At the Melanoma Coalition, we have worked to resource Melanoma medical research for a cure since our inception. After having lost a child to this disease, we have dedicated all our efforts toward research with the singular focus of fundraising support. We have had great success in this area and now are beginning to expand our focus to include education, awareness and prevention. In the coming months tMC will partner with best in class organizations to provide skin safety programs across the country. Please check back regularly for updates.
The Melanoma Coalition is dedicated in loving memory to Connor M. Cockerham and to countless others who have lost their lives to this dreadful disease. Our hope—our wish—is that those suffering today with this disease will be cured and that through education and prevention we will begin to see the incidents of Melanoma occurrences decline, eventually eradicating this disease.
Connor was first diagnosed with Melanoma in his senior year of high school. What should have been a time of excitement and new beginnings was instead one of surgeries and recovery. But, recover he did, and because his Melanoma was caught early and had not spread, he was able to begin his freshman year of college with all of his friends. He was a normal college kid doing normal college things.
Connor, who was also known by friends and family as “The Ginger,” lived to make others smile. He loved to dance, he dined on joy, and it was this glowing spirit that drew people to his company. He had a special talent for recognizing peers who had trouble fitting in, and he made it his business to let them know why they were loved and that they had a friend who would stand beside them.
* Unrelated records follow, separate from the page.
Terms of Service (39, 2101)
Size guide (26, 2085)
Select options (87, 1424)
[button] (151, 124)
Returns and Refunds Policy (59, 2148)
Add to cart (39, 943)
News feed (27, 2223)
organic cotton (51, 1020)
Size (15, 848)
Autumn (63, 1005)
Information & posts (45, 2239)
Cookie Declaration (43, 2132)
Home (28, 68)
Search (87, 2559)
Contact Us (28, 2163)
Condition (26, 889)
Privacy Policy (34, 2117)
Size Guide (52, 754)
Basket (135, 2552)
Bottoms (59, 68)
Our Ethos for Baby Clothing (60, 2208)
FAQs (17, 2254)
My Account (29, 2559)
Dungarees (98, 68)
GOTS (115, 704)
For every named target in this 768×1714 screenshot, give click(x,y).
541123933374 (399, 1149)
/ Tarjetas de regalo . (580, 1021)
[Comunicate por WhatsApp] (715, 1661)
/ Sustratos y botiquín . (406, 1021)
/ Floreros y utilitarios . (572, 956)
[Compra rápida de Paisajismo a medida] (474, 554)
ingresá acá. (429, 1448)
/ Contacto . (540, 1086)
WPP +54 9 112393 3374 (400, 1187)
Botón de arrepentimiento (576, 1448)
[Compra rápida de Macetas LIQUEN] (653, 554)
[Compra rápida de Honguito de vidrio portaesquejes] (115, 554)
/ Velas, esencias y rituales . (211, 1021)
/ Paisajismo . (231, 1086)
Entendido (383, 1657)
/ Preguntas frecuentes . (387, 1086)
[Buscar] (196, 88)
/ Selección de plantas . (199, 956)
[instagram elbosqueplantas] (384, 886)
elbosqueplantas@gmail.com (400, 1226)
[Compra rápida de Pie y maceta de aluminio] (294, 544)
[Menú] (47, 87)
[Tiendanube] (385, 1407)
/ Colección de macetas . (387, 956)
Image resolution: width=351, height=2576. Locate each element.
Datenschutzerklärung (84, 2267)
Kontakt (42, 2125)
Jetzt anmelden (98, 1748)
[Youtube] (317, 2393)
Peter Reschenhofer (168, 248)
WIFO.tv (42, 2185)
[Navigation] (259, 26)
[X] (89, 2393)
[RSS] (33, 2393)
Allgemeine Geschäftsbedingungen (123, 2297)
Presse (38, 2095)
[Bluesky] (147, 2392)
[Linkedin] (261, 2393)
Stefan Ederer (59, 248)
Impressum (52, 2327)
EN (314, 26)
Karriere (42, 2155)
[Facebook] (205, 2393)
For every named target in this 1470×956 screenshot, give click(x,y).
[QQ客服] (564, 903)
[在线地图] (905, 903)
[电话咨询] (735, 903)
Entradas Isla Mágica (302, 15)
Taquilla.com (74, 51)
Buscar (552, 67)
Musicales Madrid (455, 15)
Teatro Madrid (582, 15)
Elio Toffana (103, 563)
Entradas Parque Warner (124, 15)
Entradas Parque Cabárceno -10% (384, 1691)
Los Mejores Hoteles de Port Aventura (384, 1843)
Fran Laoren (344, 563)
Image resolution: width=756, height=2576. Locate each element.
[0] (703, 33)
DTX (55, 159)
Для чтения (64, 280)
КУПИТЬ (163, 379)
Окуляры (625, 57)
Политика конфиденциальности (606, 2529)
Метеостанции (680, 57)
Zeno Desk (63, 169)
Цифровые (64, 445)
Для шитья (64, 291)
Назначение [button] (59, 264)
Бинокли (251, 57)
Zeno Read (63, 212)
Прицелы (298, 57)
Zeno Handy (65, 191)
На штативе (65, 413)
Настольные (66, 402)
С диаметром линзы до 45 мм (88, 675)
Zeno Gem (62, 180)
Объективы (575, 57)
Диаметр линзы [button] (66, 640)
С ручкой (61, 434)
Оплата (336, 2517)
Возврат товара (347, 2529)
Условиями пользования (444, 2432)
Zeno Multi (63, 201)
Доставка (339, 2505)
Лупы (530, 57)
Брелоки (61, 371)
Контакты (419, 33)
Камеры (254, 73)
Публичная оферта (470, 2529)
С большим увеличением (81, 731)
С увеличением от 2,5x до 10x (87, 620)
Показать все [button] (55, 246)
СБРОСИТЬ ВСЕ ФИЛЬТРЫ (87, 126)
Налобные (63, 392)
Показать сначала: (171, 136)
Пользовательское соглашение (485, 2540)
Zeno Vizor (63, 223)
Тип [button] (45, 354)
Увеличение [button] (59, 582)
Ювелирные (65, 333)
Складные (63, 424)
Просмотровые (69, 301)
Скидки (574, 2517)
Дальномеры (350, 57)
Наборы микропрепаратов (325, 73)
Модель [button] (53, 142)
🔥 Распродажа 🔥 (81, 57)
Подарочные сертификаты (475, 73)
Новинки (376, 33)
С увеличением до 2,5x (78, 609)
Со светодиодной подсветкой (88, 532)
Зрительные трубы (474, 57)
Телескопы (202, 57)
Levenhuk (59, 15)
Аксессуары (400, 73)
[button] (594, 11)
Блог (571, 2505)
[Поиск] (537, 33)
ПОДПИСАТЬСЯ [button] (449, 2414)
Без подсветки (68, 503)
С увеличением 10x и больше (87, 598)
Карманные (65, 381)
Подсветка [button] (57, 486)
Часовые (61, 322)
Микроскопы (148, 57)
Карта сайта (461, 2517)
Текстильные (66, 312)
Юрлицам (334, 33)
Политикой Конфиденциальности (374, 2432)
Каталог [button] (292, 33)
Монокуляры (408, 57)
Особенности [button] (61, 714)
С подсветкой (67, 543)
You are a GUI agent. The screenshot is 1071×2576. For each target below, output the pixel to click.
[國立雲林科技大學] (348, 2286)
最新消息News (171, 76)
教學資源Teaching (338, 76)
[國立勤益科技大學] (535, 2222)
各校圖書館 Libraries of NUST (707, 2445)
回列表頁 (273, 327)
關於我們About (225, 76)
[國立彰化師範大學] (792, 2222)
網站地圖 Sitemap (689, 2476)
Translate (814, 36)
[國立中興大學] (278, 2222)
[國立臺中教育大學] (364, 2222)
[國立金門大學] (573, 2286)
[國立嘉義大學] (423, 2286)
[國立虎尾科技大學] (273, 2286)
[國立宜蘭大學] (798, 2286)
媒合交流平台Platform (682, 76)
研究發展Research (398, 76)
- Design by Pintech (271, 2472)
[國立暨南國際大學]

Just 15 months after Connor had been declared “cancer-free,” he had a recurrence. This time it wasn’t so simple. Connor’s Melanoma had not only returned, but had metastasized throughout his body. Just 2 months and 9 days later, on January 9, 2014, Connor’s young life ended. He was only 20 years old. While he was hospitalized, the outpouring of love and support he received from his friends provided evidence of Connor’s gift: a life spent spreading love and friendship always, no matter where he was.
On Connor’s hospital room wall was an Emile Zola quote so apropos that it was if someone had known Connor would be there. It read, “If you ask me what I came to do in this world, I will answer you; I am here to live out loud.” Yes, Connor, you lived out loud, and you brought people together through your friendship and loving vitality. You are sorely missed by all who knew you.
Connor’s family and friends have come together and formed The Melanoma Coalition in his memory with the great hope of saving lives and ending this terrible disease. We call ourselves The Ginger Movement.